二、环型质粒pFP11和pFP1接合转移的研究。本室在链霉菌中检测、克隆和测序了两个大的环型质粒pFP1和pFP11,分别为39360 bp和35139 bp。在这两个质粒上均含有链霉菌保守的、主要的接合转移基因traB(编码SpoⅢE/FtsK样的蛋白),此外还共存有一个细菌中保守的接合转移基因traA(编码缺刻/松弛酶)。利用PCR打靶的方法将traB精确敲除后,质粒在变铅青链霉菌中的转移能力从100%下降到0,证实了该基因为主要的接合转移基因。基因traA单独存在的质粒未能在变铅青链霉菌中检测到接合转移,暗示该基因可能不能单独发挥功能。纯化的TraA蛋白在体外也不能“缺刻”双链环型DNA,支持了以上的假设。
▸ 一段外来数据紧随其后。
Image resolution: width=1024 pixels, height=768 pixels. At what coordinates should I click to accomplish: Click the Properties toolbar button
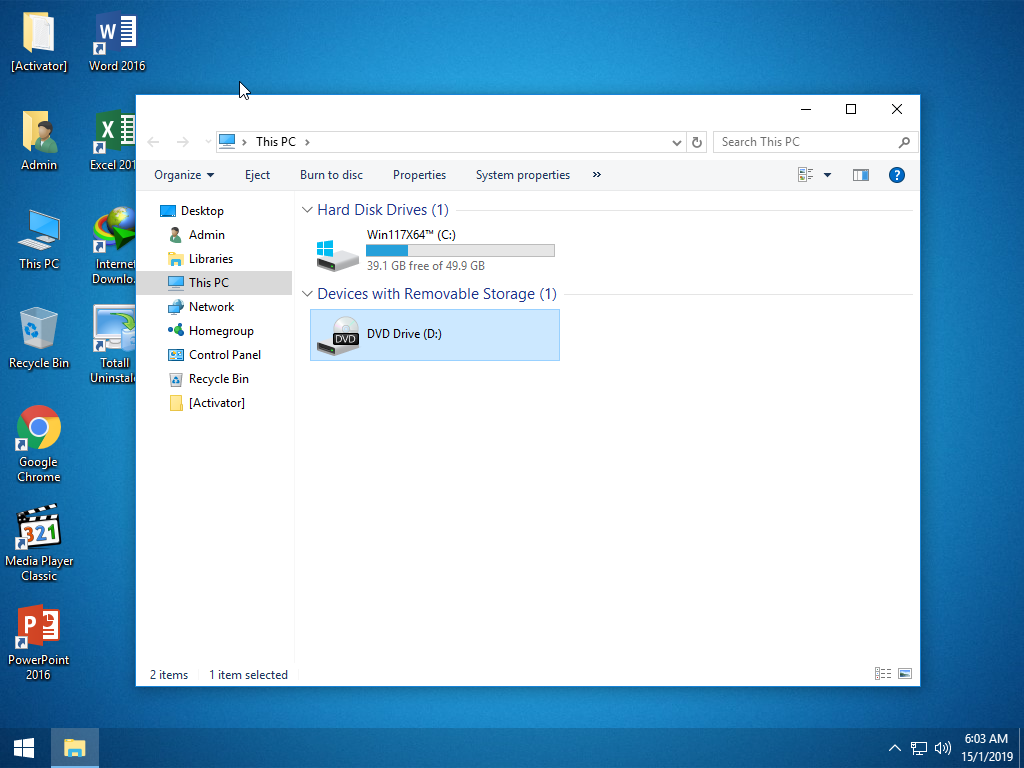pyautogui.click(x=419, y=175)
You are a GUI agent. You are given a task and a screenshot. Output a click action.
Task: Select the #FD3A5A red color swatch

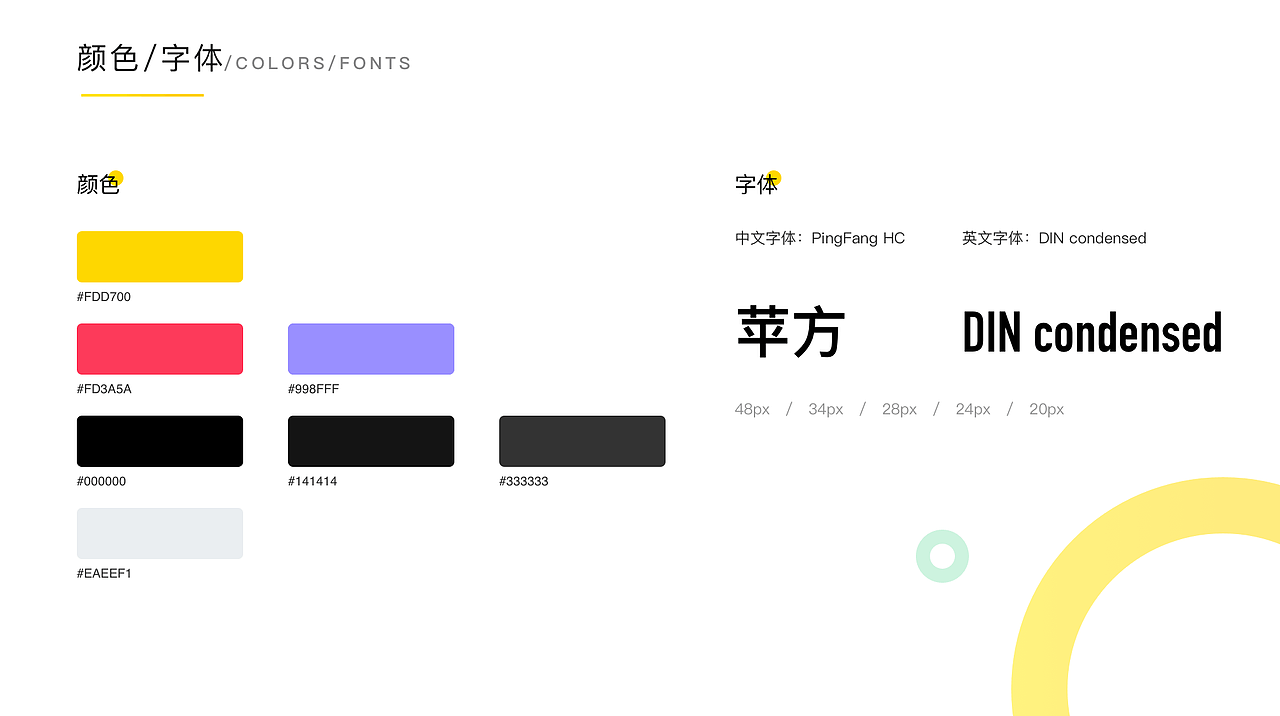160,348
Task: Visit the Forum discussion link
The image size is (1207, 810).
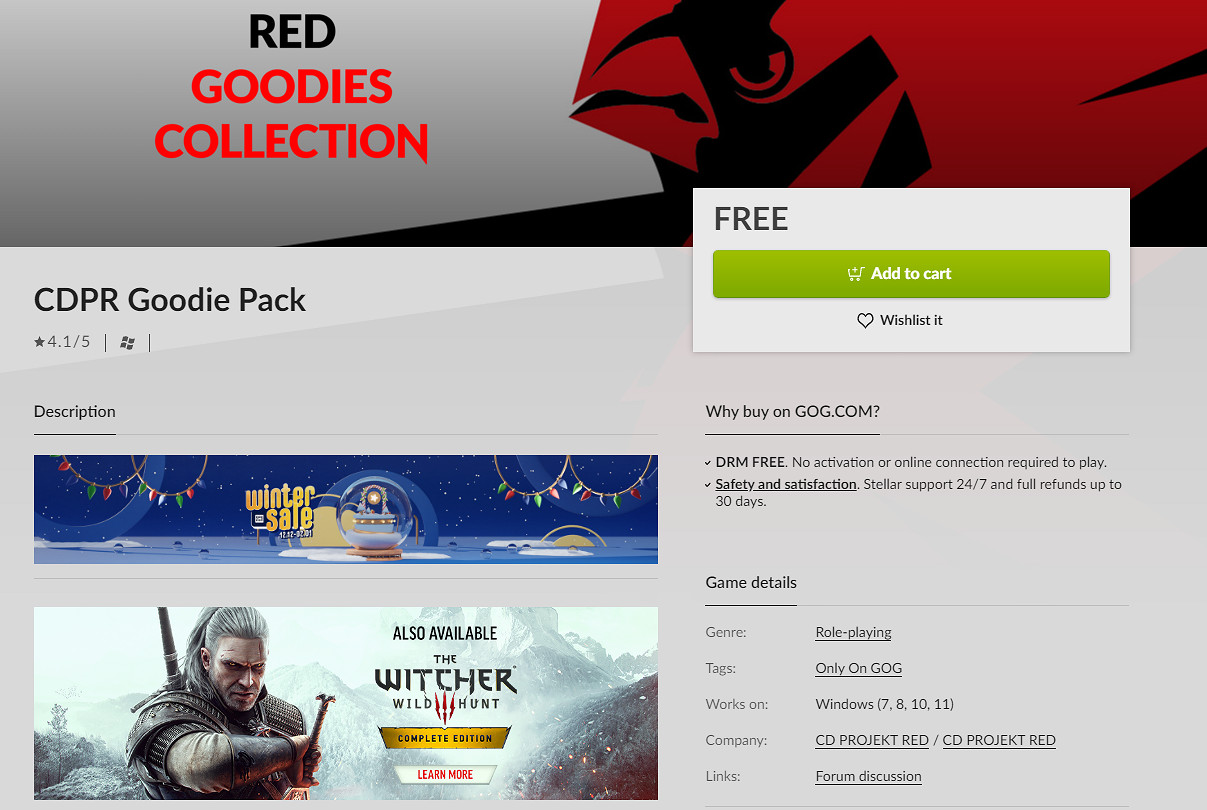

三、线型质粒SAP1和pFRL1接合转移的研究。对线型质粒pFRL1和SAP1的序列进行分析发现,这两个质粒中均存在与环型质粒主要的接合转移基因traB同源的基因,含有典型的负责DNA转移的SpoⅢE/FtsK结构域。克隆有这些基因的非接合性环型质粒载体,可以在变铅青链霉菌中进行高频的接合转移。敲除traB基因的质粒完全失去接合转移的能力,而单独缺失邻近的基因可使接合转移的频率降低103-105,表明traB基因是主要的负责接合转移的基因,邻近的基因也是高效接合转移所需要的。同时也暗示线型质粒与环型质粒的接合转移可能有相似的机制。
四、天蓝色链霉菌染色体上与线型质粒同源的基因(SCO4127)影响发育分化。生物信息学分析显示,天蓝色链霉菌A3(2)染色体上基因SCO4127与线型质粒SLP2接合转移所必需的一个基因有同源性,该基因编码一个ATP/GTP结合蛋白,与细菌接合转移Ⅳ型分泌系统中VB4蛋白也有很高的同源性。定点敲除该基因后发现该突变体气生产孢受到影响,表明SCO4127参与了链霉菌孢子的发育分化过程。SCO4126-4131也在同一个转录单元内,敲除SCO4126-4131的突变体与单独敲除SCO4127有类似的表型。将4个可以高频接合转移的链霉菌环型质粒入这两个突变体中,检测其接合转移频率,发现跟野生型相比并没有明显变化,表明这些基因的缺失不影响环型质粒的接合转移。